**SUPPLIED RECORDS:**
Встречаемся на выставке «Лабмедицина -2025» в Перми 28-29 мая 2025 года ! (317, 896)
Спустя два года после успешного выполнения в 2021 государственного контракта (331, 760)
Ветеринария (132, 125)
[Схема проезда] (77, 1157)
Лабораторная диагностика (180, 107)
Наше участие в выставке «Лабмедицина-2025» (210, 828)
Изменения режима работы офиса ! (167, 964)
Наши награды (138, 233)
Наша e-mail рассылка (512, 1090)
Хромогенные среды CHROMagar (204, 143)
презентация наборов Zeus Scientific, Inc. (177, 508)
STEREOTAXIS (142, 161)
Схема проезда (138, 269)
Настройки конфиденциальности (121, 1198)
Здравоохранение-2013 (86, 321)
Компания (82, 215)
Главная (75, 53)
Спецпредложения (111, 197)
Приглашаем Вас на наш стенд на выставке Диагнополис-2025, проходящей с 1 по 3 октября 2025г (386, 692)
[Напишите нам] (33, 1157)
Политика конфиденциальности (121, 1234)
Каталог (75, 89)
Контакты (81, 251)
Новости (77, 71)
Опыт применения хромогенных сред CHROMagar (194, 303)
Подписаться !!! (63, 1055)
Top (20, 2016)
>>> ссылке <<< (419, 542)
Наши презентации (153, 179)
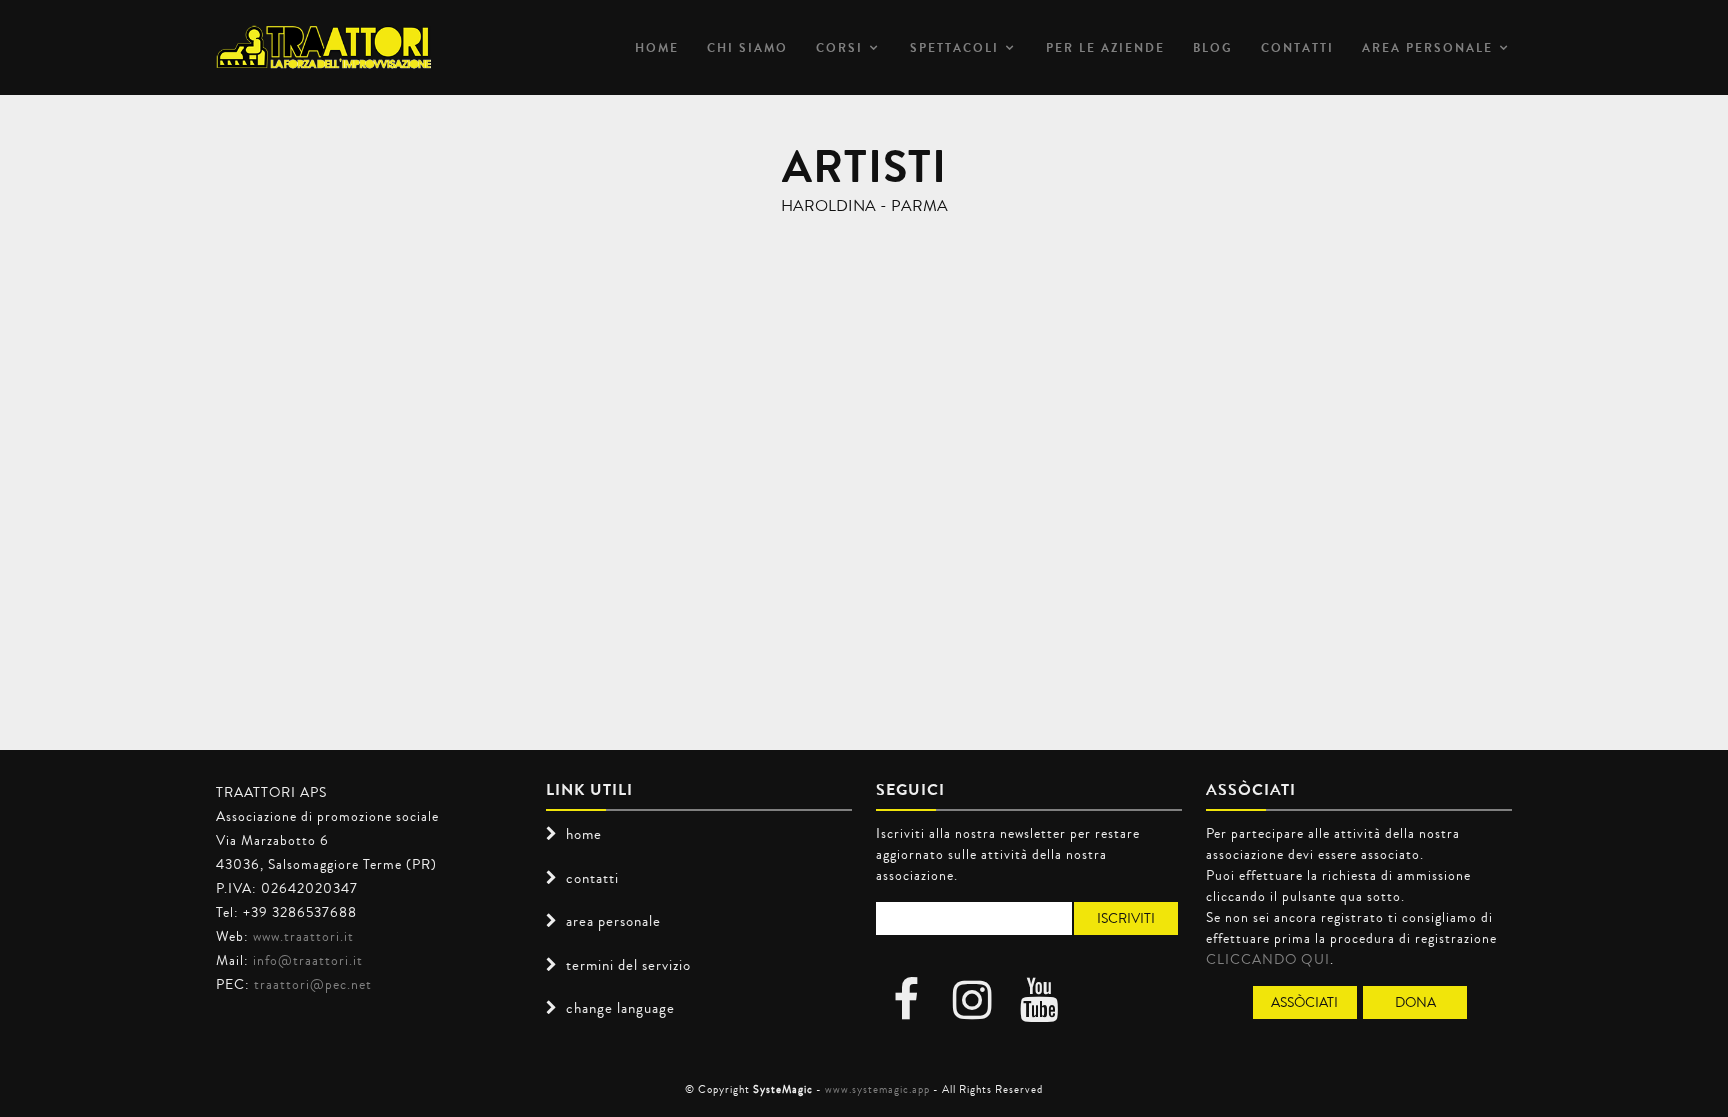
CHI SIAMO (747, 48)
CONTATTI (1297, 48)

**DIRECTIONS:**
Give back an exact copy of only the lines from the one with "Изменения режима работы офиса ! (167, 964)" through the final line of the material, both included. Pictures do not belong in it.

**RESULT FOR THIS TASK:**
Изменения режима работы офиса ! (167, 964)
Наши награды (138, 233)
Наша e-mail рассылка (512, 1090)
Хромогенные среды CHROMagar (204, 143)
презентация наборов Zeus Scientific, Inc. (177, 508)
STEREOTAXIS (142, 161)
Схема проезда (138, 269)
Настройки конфиденциальности (121, 1198)
Здравоохранение-2013 (86, 321)
Компания (82, 215)
Главная (75, 53)
Спецпредложения (111, 197)
Приглашаем Вас на наш стенд на выставке Диагнополис-2025, проходящей с 1 по 3 октября 2025г (386, 692)
[Напишите нам] (33, 1157)
Политика конфиденциальности (121, 1234)
Каталог (75, 89)
Контакты (81, 251)
Новости (77, 71)
Опыт применения хромогенных сред CHROMagar (194, 303)
Подписаться !!! (63, 1055)
Top (20, 2016)
>>> ссылке <<< (419, 542)
Наши презентации (153, 179)
CHI SIAMO (747, 48)
CONTATTI (1297, 48)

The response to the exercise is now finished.